[Stored records]

::::::

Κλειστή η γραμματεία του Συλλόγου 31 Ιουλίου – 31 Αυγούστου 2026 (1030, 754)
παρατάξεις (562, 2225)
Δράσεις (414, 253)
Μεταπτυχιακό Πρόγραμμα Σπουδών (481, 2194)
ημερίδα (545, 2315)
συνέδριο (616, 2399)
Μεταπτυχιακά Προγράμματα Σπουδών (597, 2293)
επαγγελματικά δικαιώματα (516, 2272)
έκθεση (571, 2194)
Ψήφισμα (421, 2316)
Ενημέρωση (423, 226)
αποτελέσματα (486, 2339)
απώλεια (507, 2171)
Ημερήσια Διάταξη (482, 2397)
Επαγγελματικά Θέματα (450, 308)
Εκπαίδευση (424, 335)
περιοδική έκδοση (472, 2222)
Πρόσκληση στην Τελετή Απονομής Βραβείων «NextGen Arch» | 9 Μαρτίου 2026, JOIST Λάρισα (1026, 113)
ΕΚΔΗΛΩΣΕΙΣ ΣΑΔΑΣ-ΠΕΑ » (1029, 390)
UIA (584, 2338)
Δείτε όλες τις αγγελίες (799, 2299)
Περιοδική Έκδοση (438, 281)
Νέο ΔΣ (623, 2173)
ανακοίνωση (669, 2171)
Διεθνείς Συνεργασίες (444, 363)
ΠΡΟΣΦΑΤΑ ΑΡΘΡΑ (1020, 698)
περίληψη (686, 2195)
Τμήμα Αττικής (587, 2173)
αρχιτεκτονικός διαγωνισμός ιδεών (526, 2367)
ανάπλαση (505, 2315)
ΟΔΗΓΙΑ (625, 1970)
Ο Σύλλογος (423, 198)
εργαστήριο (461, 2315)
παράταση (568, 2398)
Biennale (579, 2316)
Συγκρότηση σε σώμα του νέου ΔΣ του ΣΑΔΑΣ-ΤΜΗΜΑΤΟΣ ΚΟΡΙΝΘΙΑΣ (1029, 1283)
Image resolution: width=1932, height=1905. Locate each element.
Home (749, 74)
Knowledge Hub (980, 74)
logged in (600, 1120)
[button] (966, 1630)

::::::

Retype the lines from the one containing "ανάπλαση (505, 2315)" to the last line above. Change nothing and include no others.

### Solution for this exercise:
ανάπλαση (505, 2315)
ΟΔΗΓΙΑ (625, 1970)
Ο Σύλλογος (423, 198)
εργαστήριο (461, 2315)
παράταση (568, 2398)
Biennale (579, 2316)
Συγκρότηση σε σώμα του νέου ΔΣ του ΣΑΔΑΣ-ΤΜΗΜΑΤΟΣ ΚΟΡΙΝΘΙΑΣ (1029, 1283)
Image resolution: width=1932, height=1905. Locate each element.
Home (749, 74)
Knowledge Hub (980, 74)
logged in (600, 1120)
[button] (966, 1630)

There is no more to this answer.